Article originally published in Style Reins Autumn 2016 magazine. Read the full issue plus current magazine and all other back issues for FREE with a digital magazine subscription: stylereins.com/shop/bronze
Andrea Sexton spoke to the well-known entrepreneur and ‘Dragons Den’ investor Deborah Meaden about Britain, business and what horses mean to her….
Do you think having a ‘Made in Britain’ label on a product still gives it prestige?
Britain is known for certain products such as fashion and textiles. It has a long history in the textile industry. It is lovely to be able to put a Made in Britain label on a product that you are proud to have made.
Are you personally passionate about products made in Britain?
Yes – when they are quality products I think it’s important to support British manufacturing. For instance I am involved with cloth manufacturers Fox Brothers. Getting involved in Fox Brothers (themerchantfox.co.uk) was one of those moments of serendipity; everything felt right – as soon as I visited the factory and smelt the wool I was excited to be involved.
Do you think that the often higher cost of manufacturing in the UK can be outweighed by the additional benefits that being ‘made in Britain’ can bring?
Interestingly it is not always cheaper to manufacture abroad in current times – certainly manufacturing in China is becoming more expensive and there are now good options here in the UK. The most important thing is that the product is good and has quality. It’s no good just charging more because it has a Made in Britain label on it. It has to be a good product.
What do you think of the equestrian industry in Britain?
Britain has a lot of horses and passionate horse owners who are prepared to spend a lot on their horses. It is really important for anyone starting a business to be smart about the product they are selling – just because you like it does not mean other people will. You have to tell a very clear story so people understand why a product is the best.
What are the biggest difficulties a person starting out in business has to face & what was the biggest hurdle you had to overcome?
It’s very personal. For most people its confidence – as an entrepreneur you need to be able to take risks and to take a leap. Often people who have invented something are reluctant to talk about it to anyone in case their idea gets stolen – you do have to talk to someone eventually. You have to take a look at yourself and understand what might be holding you back as a person, you need to understand yourself. When it comes to choosing partners make sure they complement you; that they can do the things that you cannot.
What would be your one most important piece of advice for a young person starting out in business?
Enthusiasm! Be enthusiastic but at the same time you need to look outwards and keep an eye on what is going on around your business. Often enthusiasm can lead to blindness. The great thing about programmes such as Dragons Den is that it encourages more young people to look to run their own business.
Which characteristics do you possess that you consider to have contributed to your business success?
I was born confident and am happy to take risks but the most important characteristic is my judgement. This is something I have learned through analysing experiences and learning from successes and failures.

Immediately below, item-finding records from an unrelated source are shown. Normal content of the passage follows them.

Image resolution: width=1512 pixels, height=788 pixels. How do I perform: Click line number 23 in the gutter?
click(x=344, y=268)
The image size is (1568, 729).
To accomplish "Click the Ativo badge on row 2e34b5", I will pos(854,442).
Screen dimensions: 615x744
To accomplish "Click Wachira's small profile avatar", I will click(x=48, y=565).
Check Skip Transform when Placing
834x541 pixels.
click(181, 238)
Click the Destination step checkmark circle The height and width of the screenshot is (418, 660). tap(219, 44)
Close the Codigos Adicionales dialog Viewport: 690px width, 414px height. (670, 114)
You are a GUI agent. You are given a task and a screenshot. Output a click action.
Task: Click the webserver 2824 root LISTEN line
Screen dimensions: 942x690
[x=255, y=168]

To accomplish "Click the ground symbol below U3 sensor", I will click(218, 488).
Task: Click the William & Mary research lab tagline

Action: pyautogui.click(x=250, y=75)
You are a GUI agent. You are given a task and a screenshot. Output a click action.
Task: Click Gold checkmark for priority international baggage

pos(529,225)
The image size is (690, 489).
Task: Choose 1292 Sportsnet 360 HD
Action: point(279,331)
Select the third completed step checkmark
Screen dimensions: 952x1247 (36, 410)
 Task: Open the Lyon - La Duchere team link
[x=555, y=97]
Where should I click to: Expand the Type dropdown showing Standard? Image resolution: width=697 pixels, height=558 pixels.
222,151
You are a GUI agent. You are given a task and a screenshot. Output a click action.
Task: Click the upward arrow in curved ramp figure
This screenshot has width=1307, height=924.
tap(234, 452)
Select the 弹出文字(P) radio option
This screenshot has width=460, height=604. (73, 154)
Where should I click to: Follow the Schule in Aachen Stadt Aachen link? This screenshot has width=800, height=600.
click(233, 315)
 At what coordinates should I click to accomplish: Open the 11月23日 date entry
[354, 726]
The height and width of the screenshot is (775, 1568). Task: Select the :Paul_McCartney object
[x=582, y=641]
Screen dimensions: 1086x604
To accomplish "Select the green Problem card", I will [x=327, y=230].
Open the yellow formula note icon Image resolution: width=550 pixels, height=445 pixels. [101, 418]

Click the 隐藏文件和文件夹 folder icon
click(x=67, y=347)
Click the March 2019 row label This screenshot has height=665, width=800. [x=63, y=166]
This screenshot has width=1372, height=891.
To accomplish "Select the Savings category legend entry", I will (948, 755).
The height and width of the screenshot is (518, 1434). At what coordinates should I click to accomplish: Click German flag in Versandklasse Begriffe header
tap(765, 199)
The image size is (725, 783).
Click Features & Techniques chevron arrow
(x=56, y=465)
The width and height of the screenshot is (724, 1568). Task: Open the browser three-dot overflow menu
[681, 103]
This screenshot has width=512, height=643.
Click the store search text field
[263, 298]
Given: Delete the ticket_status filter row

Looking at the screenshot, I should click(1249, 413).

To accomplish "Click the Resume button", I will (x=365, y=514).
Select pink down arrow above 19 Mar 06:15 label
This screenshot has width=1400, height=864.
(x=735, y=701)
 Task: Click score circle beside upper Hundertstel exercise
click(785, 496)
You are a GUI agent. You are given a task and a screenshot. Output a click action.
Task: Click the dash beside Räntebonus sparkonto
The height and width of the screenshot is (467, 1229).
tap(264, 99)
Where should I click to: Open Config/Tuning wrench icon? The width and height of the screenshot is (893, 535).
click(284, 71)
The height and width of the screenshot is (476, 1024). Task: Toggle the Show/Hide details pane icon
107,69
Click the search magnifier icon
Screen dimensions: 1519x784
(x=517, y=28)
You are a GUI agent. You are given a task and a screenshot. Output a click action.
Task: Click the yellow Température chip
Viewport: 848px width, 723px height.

Often people are recommended to get a business mentor – What qualities make a good mentor?
A mentor is someone that will help you grow as an individual and as a business person. It’s not someone that will take over making decisions for you but they will be a sounding board, someone to guide you as you make business choices. They should be someone who knows when it is time to leave you to get on with running your business and not become a permanent fixture.
How would someone go about finding a business angel or an investor? – What is your advice to someone wanting to grow their business?
First of all, decide what sort of investment you need – is it cash or is it a certain skill set as well. For cash investment, start with your bank and search for local investment groups. Often there are groups of investors that are interested in a particular sort of company or product. If you are looking for particular help or skills make a list of companies and individuals that you want to approach. Remember that investors are looking for good investments so it might not be as hard as you think. Just ask!
Is there a moment, conversation or meeting that changed your business life?
There are so many moments that have joined together – nothing really stands out but it’s important to remember that no one has it all. Just remember to always learn. Learning from what others do is really important. Look at what they have done and why. Don’t make heroes out of people, just pay attention to what they do.
Do you think that being a horse rider helps you in business?
Your brain needs something else to do sometimes than to think business. When you ride you have to concentrate on the horse. You cannot be distracted. It helps me clear my mind and if I have a difficult problem to solve it is always easier after a ride. Horses have also taught me about communication. You have to learn to listen to horses in different ways than people – you pay attention to body language for instance. Horses have taught me to be better at listening and paying attention.